Roger Des Roches est l’un des finalistes aux Prix littéraires du Gouverneur général 2015, catégorie Littérature jeunesse, pour La boîtamémoire, publiée à La Courte Échelle.
L’étincelle
Comment est né votre désir d’écrire, de créer? Des souvenirs d’enfance précis?
L’étincelle (une double étincelle en fait) est née de deux événements très différents l’un de l’autre: un ami qui me fait découvrir à 10 ans les romans d’Henri Vernes (la série des Bob Morane), son écriture réjouissante et riche — mon vocabulaire s’en est retrouvé multiplié par 100 après quelques livres seulement.
Puis, j’avais alors 14 ans, un article dans un journal du week-end, La Patrie ou Le Petit Journal, titré «Le plus jeune poète canadien-français», m’a amené à plonger dans l’univers surréaliste de Denis Vanier, une écriture différente, créatrice, à des lieues de ce que je lisais alors.
On peut voir, dans ces deux pôles de lecture, ce qui m’a fait naître en poésie (trois ans après la lecture du Je, de Denis Vanier, je publiais mes premiers poèmes dans la revue Les Herbes rouges) et ce qui m’a motivé, pendant des années, à tenter l’écriture de romans jeunesse, jusqu’à ce que j’y arrive enfin, en 2002, avec le premier Marie Quatdoigts.
Le rituel
Où et quand vous installez-vous pour écrire, pour créer?

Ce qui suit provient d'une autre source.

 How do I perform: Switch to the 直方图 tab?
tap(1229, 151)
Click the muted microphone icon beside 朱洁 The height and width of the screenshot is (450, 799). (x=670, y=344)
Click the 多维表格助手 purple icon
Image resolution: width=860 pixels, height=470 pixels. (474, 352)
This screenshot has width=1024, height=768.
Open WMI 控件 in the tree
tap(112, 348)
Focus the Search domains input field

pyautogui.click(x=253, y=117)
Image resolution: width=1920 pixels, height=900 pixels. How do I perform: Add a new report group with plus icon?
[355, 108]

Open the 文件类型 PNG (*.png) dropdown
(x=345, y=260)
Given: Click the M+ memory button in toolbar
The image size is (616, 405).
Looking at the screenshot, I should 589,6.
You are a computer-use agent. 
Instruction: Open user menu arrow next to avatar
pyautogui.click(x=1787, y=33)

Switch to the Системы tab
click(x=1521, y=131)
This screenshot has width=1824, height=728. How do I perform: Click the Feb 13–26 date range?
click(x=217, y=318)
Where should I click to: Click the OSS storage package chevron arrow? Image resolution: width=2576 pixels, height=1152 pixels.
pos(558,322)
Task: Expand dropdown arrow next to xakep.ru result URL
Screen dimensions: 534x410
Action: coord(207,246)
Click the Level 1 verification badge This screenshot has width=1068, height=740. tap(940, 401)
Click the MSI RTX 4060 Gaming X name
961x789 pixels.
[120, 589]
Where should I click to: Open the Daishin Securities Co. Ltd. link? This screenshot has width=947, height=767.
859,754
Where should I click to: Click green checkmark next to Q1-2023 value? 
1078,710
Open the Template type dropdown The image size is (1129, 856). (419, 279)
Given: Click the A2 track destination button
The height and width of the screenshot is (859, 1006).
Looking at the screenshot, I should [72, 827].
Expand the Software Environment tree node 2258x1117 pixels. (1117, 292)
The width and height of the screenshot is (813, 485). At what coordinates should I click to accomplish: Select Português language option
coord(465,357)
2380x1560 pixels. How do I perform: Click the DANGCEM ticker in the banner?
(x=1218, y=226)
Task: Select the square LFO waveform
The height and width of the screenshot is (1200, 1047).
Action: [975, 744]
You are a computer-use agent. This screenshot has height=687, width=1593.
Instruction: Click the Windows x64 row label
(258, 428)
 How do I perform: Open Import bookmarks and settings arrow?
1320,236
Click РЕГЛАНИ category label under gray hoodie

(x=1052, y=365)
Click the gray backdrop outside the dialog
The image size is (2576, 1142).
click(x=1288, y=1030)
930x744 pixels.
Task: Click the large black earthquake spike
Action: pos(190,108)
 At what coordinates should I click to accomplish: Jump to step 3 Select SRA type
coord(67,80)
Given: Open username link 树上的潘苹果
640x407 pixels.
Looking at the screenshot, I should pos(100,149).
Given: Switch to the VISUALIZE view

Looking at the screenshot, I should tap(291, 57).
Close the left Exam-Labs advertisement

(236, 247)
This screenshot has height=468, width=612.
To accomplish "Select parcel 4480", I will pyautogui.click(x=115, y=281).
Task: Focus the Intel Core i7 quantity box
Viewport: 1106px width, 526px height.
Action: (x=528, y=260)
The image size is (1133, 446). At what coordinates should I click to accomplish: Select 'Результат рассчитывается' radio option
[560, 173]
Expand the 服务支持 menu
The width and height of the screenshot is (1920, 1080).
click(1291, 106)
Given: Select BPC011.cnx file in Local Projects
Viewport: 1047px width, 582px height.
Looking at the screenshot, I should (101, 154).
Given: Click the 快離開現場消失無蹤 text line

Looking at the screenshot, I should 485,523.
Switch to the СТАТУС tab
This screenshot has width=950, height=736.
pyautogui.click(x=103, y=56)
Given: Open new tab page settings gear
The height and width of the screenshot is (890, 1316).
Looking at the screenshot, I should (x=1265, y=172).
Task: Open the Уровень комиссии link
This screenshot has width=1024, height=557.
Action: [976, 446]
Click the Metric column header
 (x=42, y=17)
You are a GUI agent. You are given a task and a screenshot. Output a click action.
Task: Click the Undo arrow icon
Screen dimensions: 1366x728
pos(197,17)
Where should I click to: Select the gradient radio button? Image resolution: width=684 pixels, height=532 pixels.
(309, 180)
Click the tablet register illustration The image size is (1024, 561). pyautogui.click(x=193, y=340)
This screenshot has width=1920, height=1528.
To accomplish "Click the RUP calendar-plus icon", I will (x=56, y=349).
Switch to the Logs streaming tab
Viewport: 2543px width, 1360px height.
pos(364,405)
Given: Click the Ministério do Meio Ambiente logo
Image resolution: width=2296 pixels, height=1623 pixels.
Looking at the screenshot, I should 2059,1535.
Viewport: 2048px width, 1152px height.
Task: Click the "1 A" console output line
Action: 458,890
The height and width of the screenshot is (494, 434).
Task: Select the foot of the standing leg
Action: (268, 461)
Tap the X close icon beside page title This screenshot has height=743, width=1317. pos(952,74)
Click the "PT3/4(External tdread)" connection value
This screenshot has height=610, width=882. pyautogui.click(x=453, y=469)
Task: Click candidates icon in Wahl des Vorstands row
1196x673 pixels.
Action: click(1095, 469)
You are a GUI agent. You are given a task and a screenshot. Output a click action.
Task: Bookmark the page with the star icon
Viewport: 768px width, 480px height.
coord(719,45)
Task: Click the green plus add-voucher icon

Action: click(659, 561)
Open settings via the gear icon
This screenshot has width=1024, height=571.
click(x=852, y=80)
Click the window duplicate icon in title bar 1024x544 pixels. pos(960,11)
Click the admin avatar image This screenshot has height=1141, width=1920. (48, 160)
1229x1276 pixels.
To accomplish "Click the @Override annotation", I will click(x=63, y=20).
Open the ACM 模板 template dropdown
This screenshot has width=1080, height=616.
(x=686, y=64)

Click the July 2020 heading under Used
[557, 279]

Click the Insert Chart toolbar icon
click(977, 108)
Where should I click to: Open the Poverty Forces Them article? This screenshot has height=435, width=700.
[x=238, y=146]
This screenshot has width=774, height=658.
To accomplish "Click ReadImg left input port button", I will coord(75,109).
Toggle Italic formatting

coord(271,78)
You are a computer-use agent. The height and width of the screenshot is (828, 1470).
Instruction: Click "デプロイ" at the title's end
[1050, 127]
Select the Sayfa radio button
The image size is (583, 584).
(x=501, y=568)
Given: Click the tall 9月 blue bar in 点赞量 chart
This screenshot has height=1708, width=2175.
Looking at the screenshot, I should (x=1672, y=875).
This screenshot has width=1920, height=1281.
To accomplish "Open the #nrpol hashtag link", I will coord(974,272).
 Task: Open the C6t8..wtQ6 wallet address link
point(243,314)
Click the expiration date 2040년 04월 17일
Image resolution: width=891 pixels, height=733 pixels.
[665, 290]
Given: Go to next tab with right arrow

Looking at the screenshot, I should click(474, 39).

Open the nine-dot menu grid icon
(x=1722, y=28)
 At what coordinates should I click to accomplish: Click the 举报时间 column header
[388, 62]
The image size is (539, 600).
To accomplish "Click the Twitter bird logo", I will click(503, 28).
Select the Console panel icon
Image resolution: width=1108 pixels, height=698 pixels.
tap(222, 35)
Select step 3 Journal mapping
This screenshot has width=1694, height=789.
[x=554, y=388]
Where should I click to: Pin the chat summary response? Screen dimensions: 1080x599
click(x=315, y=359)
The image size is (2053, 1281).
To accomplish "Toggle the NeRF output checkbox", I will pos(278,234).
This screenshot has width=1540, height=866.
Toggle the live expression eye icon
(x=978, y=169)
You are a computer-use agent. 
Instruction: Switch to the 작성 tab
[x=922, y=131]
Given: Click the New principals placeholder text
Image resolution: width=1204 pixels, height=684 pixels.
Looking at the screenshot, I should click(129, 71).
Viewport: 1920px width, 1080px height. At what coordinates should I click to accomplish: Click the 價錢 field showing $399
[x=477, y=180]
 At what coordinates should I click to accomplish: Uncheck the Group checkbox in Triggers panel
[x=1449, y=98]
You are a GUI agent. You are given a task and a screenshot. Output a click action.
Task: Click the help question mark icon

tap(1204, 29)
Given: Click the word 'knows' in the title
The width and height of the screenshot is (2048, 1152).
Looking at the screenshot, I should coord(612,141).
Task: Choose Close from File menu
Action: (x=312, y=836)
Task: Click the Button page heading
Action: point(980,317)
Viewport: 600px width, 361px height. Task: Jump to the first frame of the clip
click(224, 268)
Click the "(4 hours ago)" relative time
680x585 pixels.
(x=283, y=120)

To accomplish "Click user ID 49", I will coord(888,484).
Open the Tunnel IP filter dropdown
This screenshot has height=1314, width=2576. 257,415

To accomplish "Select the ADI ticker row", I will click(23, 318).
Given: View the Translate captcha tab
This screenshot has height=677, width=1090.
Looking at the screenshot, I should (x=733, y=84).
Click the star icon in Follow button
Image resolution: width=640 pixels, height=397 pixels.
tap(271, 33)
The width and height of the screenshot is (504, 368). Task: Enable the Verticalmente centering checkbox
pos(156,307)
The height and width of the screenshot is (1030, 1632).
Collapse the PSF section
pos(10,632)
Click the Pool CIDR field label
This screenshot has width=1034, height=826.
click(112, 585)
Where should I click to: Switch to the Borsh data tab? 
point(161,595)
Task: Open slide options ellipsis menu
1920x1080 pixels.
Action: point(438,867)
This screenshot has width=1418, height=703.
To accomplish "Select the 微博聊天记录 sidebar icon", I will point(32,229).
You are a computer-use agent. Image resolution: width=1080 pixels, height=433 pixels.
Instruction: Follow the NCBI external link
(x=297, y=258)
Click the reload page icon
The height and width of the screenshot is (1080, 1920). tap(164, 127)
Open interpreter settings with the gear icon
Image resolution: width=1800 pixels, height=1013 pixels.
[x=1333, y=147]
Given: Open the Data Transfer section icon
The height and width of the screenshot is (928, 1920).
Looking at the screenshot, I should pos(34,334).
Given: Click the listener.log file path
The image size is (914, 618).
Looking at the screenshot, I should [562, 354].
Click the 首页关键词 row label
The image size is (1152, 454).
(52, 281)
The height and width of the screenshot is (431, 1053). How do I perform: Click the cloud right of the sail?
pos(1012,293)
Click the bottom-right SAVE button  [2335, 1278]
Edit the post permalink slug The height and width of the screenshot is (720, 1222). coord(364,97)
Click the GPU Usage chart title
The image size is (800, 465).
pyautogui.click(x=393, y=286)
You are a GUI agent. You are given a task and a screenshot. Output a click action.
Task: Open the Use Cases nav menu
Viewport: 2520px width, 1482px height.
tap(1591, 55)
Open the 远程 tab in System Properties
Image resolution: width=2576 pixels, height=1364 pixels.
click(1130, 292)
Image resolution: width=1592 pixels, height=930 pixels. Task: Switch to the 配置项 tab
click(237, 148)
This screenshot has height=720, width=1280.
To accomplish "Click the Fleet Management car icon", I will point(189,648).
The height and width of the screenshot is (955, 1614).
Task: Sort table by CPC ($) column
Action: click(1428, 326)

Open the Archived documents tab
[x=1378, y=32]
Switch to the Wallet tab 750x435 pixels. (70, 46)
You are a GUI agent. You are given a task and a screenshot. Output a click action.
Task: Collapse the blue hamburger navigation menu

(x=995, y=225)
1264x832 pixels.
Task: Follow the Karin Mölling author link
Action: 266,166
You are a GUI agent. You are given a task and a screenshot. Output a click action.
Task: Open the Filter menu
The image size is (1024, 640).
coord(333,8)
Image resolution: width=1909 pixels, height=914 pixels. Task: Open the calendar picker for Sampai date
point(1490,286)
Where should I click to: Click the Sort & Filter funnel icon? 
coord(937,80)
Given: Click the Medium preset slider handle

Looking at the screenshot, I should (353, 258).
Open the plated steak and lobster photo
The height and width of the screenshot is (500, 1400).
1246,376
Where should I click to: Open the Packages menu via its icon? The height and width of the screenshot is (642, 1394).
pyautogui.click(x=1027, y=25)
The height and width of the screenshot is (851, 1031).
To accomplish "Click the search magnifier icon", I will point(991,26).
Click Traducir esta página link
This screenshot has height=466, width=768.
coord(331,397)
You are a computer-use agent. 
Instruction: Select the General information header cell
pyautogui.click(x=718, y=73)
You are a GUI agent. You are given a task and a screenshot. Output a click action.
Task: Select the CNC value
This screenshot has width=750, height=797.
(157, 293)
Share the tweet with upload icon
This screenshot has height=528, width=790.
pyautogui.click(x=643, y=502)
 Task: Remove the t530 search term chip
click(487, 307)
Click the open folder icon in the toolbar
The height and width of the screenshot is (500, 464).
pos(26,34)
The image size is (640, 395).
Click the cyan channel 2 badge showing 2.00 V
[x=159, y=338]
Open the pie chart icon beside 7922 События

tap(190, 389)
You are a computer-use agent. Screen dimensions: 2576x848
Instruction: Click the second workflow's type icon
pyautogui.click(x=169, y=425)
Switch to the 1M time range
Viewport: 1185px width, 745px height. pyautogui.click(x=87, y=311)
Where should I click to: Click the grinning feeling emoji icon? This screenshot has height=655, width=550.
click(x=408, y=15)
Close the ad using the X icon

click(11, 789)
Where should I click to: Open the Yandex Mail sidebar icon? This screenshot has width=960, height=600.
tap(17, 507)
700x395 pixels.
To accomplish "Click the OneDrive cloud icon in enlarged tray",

À quoi ressemble votre espace de travail? Thé, café, boissons, objets fétiches?
Je n’ai à peu près aucun rituel d’écriture. J’écris n’importe quand (en fait: quand je réussis à trouver du temps entre deux contrats pour mes clients — je suis travailleur autonome) et n’importe où: que ce soit en poésie ou en littérature jeunesse, j’écris au bistrot, au restaurant, et chez moi, bien entendu, de plus en plus directement à l’ordinateur.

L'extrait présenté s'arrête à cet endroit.